La proposta dei consorzi di bonifica per rendere sicura l’Italia
Il nocciolo del problema è chiaro. L’Italia è un bellissimo Paese, unico al mondo, ma con un grande problema: un territorio fragile dal punto di vista idrogeologico. Frane, alluvioni, allagamenti, smottamenti e poi, all’opposto, arsura, siccità, secco e perdite idriche incontenibili caratterizzano pressoché tutto lo Stivale (ovviamente Isole comprese). I risultati sono altrettanto chiari: rischi altissimi in alcune aree, eventi calamitosi eccezionali, perdite di vite umane e di risorse finanziarie
Tutti insieme per le infrastrutture utili al Paese. E anche per evitare di perdere miliardi di euro che l’Europa ci ha messo a disposizione. L’idea è dei consorzi di bonifica, che hanno lanciato un appello a costruttori edili, sindacati e mondo della ricerca oltre che al nuovo Governo. Sicuramente una novità, che deve essere rilevata.
Il nocciolo del problema è chiaro. L’Italia è un bellissimo Paese, unico al mondo, ma con un grande problema: un territorio fragile dal punto di vista idrogeologico. Frane, alluvioni, allagamenti, smottamenti e poi, all’opposto, arsura, siccità, secco e perdite idriche incontenibili caratterizzano pressoché tutto lo Stivale (ovviamente Isole comprese). I risultati sono altrettanto chiari: rischi altissimi in alcune aree, eventi calamitosi eccezionali, perdite di vite umane e di risorse finanziarie.

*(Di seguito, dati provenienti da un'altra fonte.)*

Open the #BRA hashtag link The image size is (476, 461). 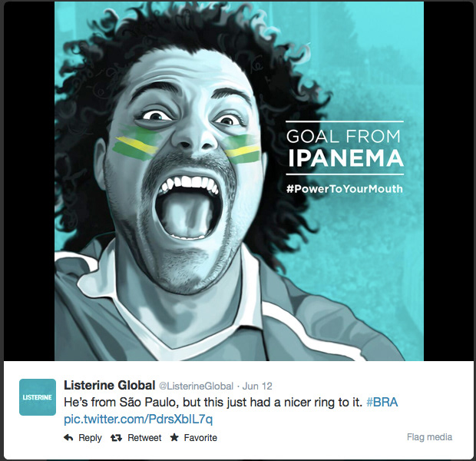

Questione quasi atavica, quella del governo del territorio pare essere arrivata ad un limite non più sopportabile.
Da qui l’idea dell’Associazione nazionale dei Consorzi per la Gestione e la Tutela del Territorio e delle Acque Irrigue (Anbi) – che raccoglie appunto i consorzi irrigui -, che punta ad accelerare i tempi di realizzazione delle opere. “Per ridurre i cosiddetti tempi di attraversamento dei cantieri, vale a dire l’iter burocratico, che occupa fino al 60% del periodo temporale, necessario alla realizzazione di un’opera pubblica, proponiamo, insieme a costruttori edili, sindacati e mondo della ricerca, un Patto per le Infrastrutture Utili da sottoporre a Governo ed opinione pubblica nell’interesse dell’economia e dell’occupazione in Italia”, ha quindi spiegato Francesco Vincenzi, presidente di Anbi, aggiungendo: “Siamo preoccupati dal concreto rischio di restituire miliardi di euro all’Unione europea e destinati alla realizzazione di infrastrutture, i cui cantieri sono fermi per lungaggini burocratiche, mentre si avvicina il termine ultimo per l’ultimazione e la rendicontazione delle opere, fissato al 2023”.

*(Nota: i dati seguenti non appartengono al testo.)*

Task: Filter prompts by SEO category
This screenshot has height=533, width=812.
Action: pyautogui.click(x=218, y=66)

Gli esempi non si contano. Sempre Anbi ricorda il caso del Piano di Sviluppo Rurale Nazionale 2014-2020 che prevede finanziamenti per infrastrutture irrigue pari a 291 milioni di euro.

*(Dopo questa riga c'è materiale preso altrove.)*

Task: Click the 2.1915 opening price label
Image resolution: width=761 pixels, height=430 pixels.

I progetti sono stati presentati e valgono oltre un miliardo, ma l’iter per l’individuazione delle opere da finanziare ad oggi non risulta ancora completato.
Mentre il Fondo Sviluppo e Coesione – solo per fare un altro esempio -, ha in cassa 245 milioni di euro (che inizialmente era quasi 300), che stanno aspettando le procedure per essere utilizzati. Una situazione di stallo burocratico simile è anche stata registrata per altri settori come quello relativo alle attività del Piano Nazionale Invasi e del Fondo per la Protezione del Delta del Po dal fenomeno della subsidenza.
Complessivamente, spiega ancora Anbi, ci sono “a disposizione 1 miliardo e 300 milioni di euro da investire nella sistemazione del territorio: dalla salvaguardia idrogeologica alla infrastrutturazione irrigua”. Solamente i Consorzi di bonifica hanno pronti progetti per oltre 2 miliardi, Ma tutto pare essere così rallentato (in alcuni casi bloccato), da, come si è detto, mettere a rischio il mantenimento delle risorse finanziarie che potrebbero essere utilizzate per altri scopi. E non basta, perché in alcuni casi il completamento dei primi interventi è condizione imprescindibile per ottenere altri finanziamenti.
A rendere tutto ancora più paradossale, hanno sempre fatto rilevare gli addetti ai lavori, è che le attuali regole di bilancio prevedono la nomina di “commissari ad acta” nei casi in cui la burocrazia e i rallentamenti ingiustificati blocchino le opere.
Cosa chiedono quindi i consorzi e tutti i protagonisti di questa vicenda? Di fatto un dinamismo operativo che fino ad oggi è quasi sempre mancato, oltre che la revisione delle procedure e l’accentazione delle responsabilità a carico di chi rallenta tutto.
Da qui appunto il Patto tra tutti i soggetti, che operano e decidono il futuro di infrastrutture strategiche.
L’apparato dello Stato per ora ha dato due risposte. Giuseppe Blasi, capo Dipartimento Dipeisr al Ministero politiche agricole alimentari e forestali, intervenendo proprio all’Assemblea Anbi che si svolge questa settimana ha spiegato: “Senza due ricorsi, che allungano i tempi di esame fino a settembre, avremmo pubblicato entro luglio le graduatorie dei progetti del Piano irriguo nazionale. E’ nostro impegno attribuire, entro l’anno, le concessioni per l’apertura dei cantieri e puntare, entro il 2023, ad avere utilizzato almeno il 90% della spesa attribuita dall’Unione europea. E stiamo individuando una nuova metodologia per l’attribuzione dei 245 milioni di euro, previsti dal Fondo Sviluppo e Coesione”.
E il Governo? Il ministro per le Politiche agricole, Gian Marco Centinaio, sempre davanti alla Anbi ha osservato: “L’agricoltura è sotto attacco, si deve difendere e contrattaccare, non possiamo fare a meno delle risorse della Pac. Dalla revisione della Politica agricola comunitaria, l’Italia corre il rischio di subire un taglio di tre miliardi di risorse. Bisogna andare in Europa e incalzare”. Toni duri sui soldi, quindi. Occorrerà capire se l’esecutivo intende davvero cambiare anche le modalità con cui vengono usati.